I like it. Sure, the guy has no chance. But to win you have to think outside of the box. How else did San Antonio win? Taking a guard out of South America and picking an 18 year old out of that hotbed of talent, France, was so outside of the box. I kind of think Pax plays it too safe sometimes. Eventually playing it safe gets you market like returns. Occasionally you need to take a flier, on a Google, to outdistance your competitors. Im feeling another Official thread coming


----------



## SausageKingofChicago (Feb 14, 2005)

Ron Cey said:


> I have no doubt Paxson will be there in person to scout the game.


And to see Hotpants Hinrich have a run


----------



## SausageKingofChicago (Feb 14, 2005)

Ragingbull33 said:


> and he punched rickert for no apparent reason...

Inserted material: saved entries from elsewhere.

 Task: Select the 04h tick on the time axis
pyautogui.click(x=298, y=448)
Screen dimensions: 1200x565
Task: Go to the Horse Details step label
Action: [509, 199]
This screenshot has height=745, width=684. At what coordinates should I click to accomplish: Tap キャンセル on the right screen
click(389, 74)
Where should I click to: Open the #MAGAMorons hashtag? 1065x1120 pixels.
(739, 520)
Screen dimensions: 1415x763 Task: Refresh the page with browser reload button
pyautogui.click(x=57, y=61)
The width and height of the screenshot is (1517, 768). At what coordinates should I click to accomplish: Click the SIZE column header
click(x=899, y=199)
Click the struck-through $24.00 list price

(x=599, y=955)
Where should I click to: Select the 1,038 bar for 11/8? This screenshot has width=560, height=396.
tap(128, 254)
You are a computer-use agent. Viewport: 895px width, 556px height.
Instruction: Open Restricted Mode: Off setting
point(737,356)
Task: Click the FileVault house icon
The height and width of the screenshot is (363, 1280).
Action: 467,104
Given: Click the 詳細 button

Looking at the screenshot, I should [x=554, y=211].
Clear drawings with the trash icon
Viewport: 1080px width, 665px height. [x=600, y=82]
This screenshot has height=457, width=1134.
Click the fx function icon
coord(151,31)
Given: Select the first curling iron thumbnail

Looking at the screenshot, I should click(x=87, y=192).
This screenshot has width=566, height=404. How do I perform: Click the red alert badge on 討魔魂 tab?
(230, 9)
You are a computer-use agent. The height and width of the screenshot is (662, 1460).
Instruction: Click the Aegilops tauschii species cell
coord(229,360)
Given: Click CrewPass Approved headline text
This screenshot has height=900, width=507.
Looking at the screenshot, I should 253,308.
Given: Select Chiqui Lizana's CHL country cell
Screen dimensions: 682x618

Apparently ..Rickett scored a couple of buckets on him and maybe got cocky 

_ Jo Mama _

And KG went to town on being dissed by a Backstreet Boy 

What's with KG and local college players

Didn't he have a crack at Joel Pryzibilla as well?


----------



## TomBoerwinkle#1 (Jul 31, 2002)

SausageKingofChicago said:


> What's with KG and local college players


Daa-yammmn yewww. Da-yamn yew 'n yer faayncy buuk lernin'!


----------